Emerikol
Legend
I haven't read the whole thread and just responding to the main poster.edit: two posts have pointed toward the title as indicative of conflict, interpreting “vs” as competitive rather than comparative as I intended, so I’ve changed the title.
So, there is a lot of traffic on the internet dedicated to the idea that DnD is a very limited game, and if you want to run a heist or have romantic fantasy narratives, or even just play a game where bonds with other people is very important, then you should play some indie game that is built for that thing, rather than D&D.
I disagree. I play other games sometimes, to tell short stories with my friends, or to explore and learn different ways of running and constructing a game. For my regular game, I'd almost always rather play dnd. Not only am I so familiar with it that I don't need to think about the rules to use them, but it is a game that is very easy to add to.
What I mean by that is, if I want to have mechanics relating to morale and the bonds formed between PCs and their closest NPCs, or with a community, etc, I can just add rules for that to D&D 5e, and D&D 5e absolutely can handle them without any problems. I have used "act now, plan later" mechanics in 5e. Nothing about 5e prevents or even mildly works against doing so.
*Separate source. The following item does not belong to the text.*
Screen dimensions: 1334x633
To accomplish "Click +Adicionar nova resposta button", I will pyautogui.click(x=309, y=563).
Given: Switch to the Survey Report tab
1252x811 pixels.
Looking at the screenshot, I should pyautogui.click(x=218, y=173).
What's more, I generally don't want to play a campaign of heists, or a campaign of city building, or a campaign of building a revolution. I want to use those elements within a larger campaign that features those things and more. When my Eberron group did a heist to keep a powerful artifact from being purchased by Emerald Claw terrorists, I stole mechanics and ideas from indie RPGs and from movies and tv shows. If it was a broadcast game, I'd have credited them in the show notes, but I certainly wasn't going to tell my group to remake their characters in Blades in The Dark, expect everyone to learn that system in order to participate in the next story arc, and then go back to DnD when we were done with that job.
So, for me, "you'd be better off playing a game that is made for that" usually rings hollow. What about you?
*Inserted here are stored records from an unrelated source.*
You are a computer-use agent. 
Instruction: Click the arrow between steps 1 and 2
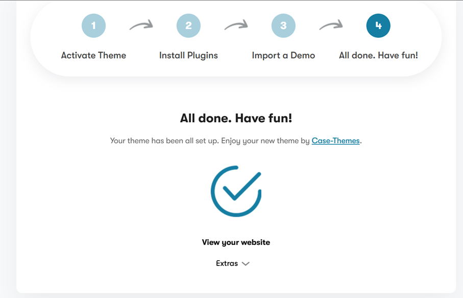pyautogui.click(x=141, y=25)
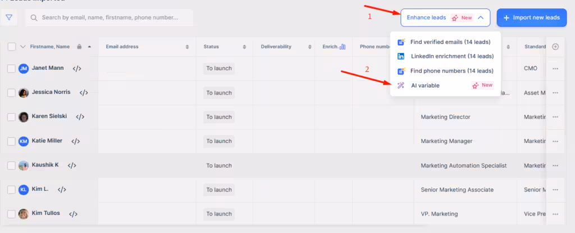Click Jessica Norris profile avatar
This screenshot has height=233, width=575.
24,93
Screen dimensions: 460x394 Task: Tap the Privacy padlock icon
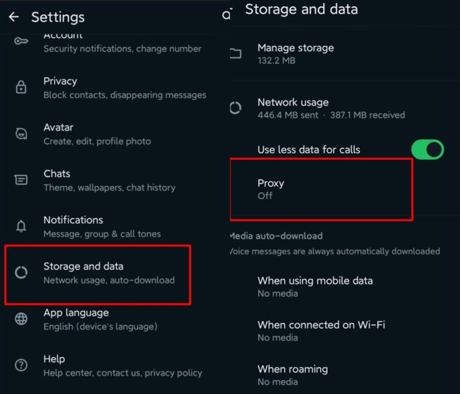[x=21, y=87]
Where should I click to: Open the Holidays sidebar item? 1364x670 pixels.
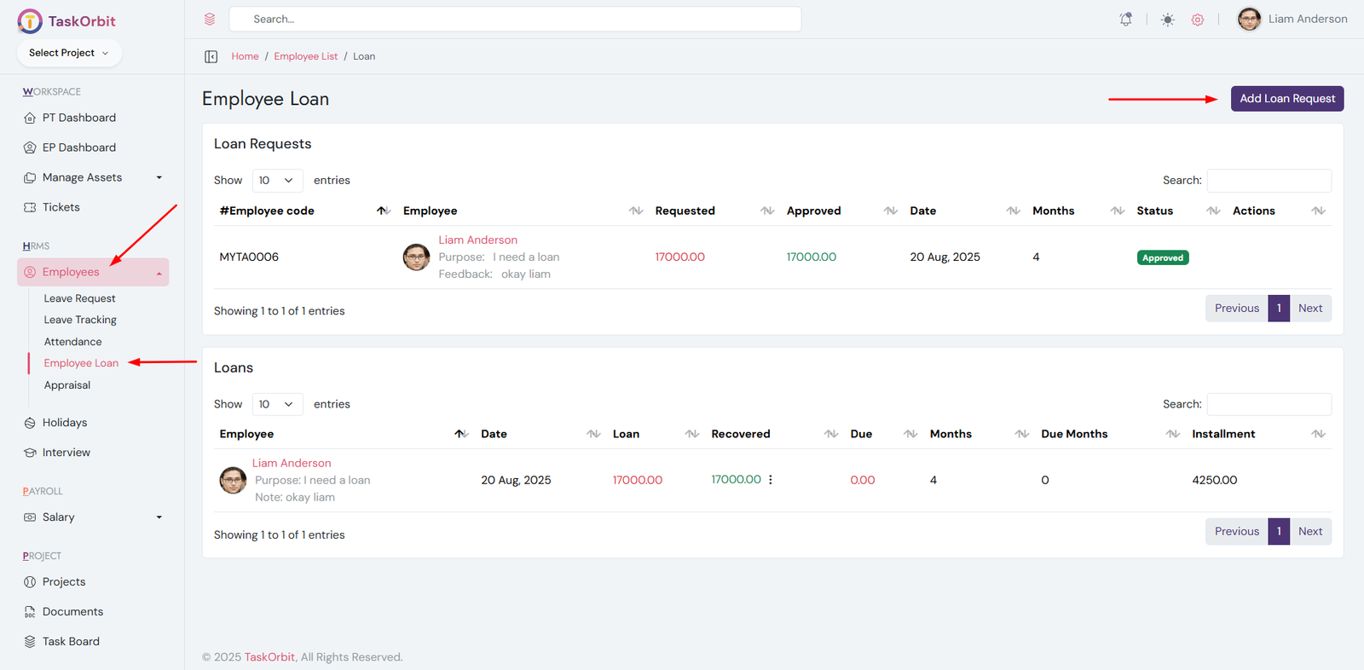(x=64, y=423)
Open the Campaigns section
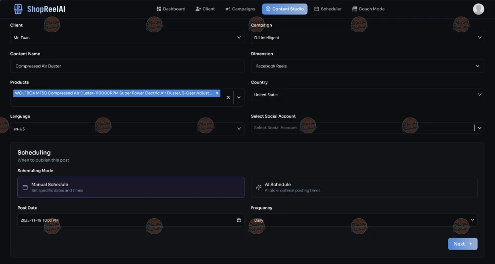The width and height of the screenshot is (495, 264). coord(240,9)
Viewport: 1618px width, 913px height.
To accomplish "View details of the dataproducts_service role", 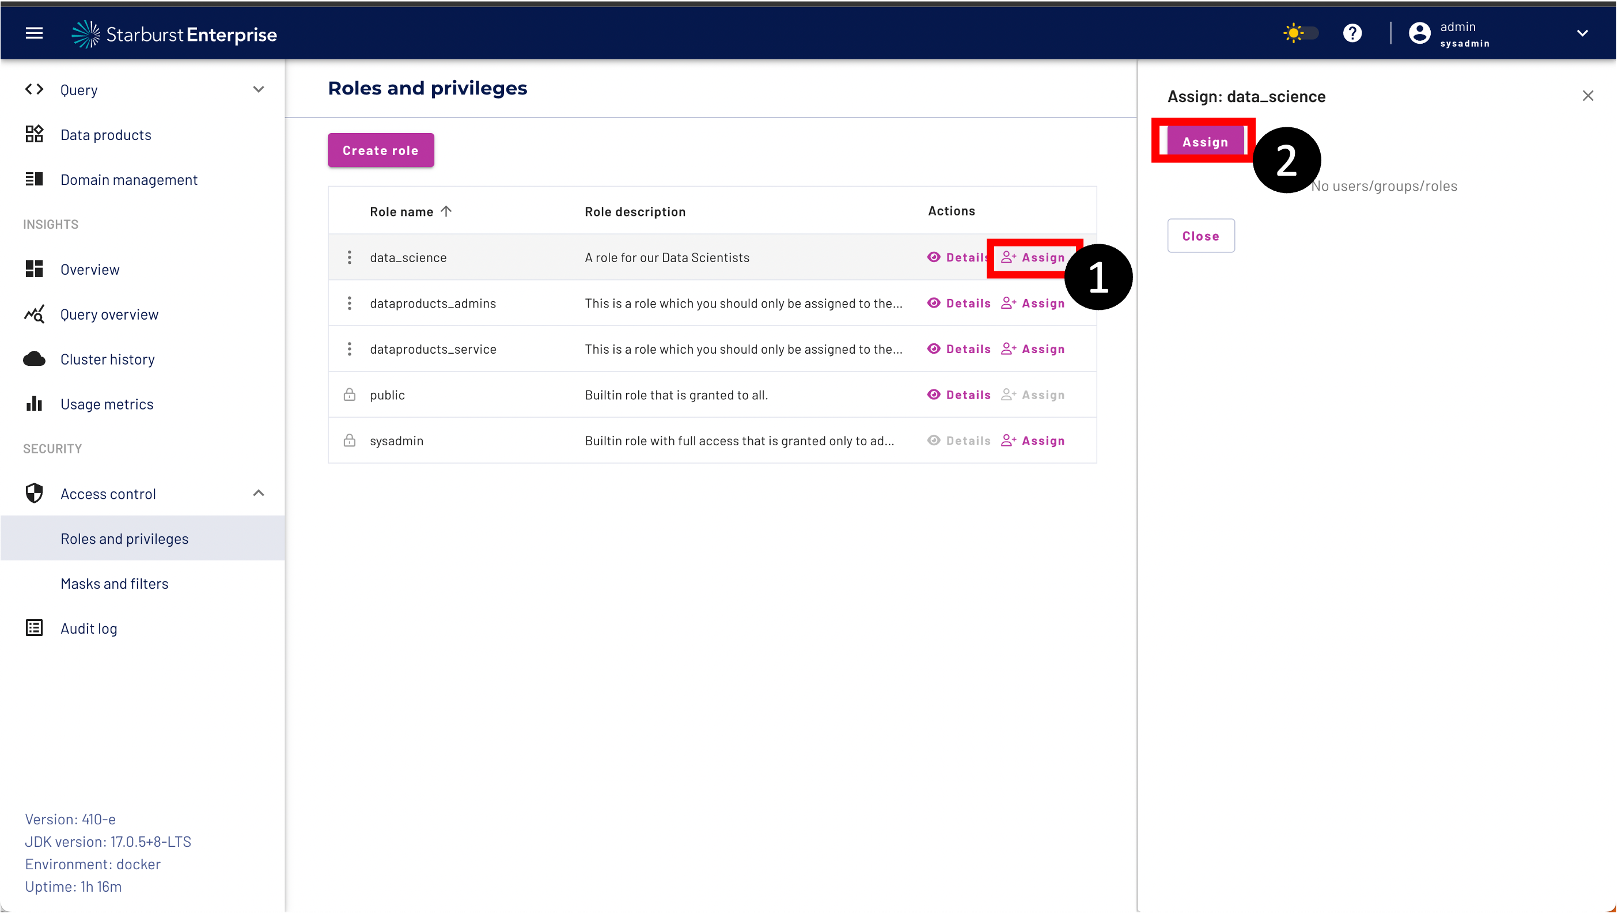I will tap(959, 349).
So your premise is if you want to play a game that mixes a lot of different playstyles, choose the game with the most flexible game with lots of pieces as your base and then add in the other game.
The key would be you want to mix playstyles and not settle on any one approach. I think you might be right in that case though most on here would argue focus on a style because each game is a lot better at what it does specifically. If you must mix and match though then your approach doesn't seem outrageous.
Also I think where you go wrong is assuming people don't want to play a focused game like Blades in the Dark all the time. I think a lot of people do want to do that.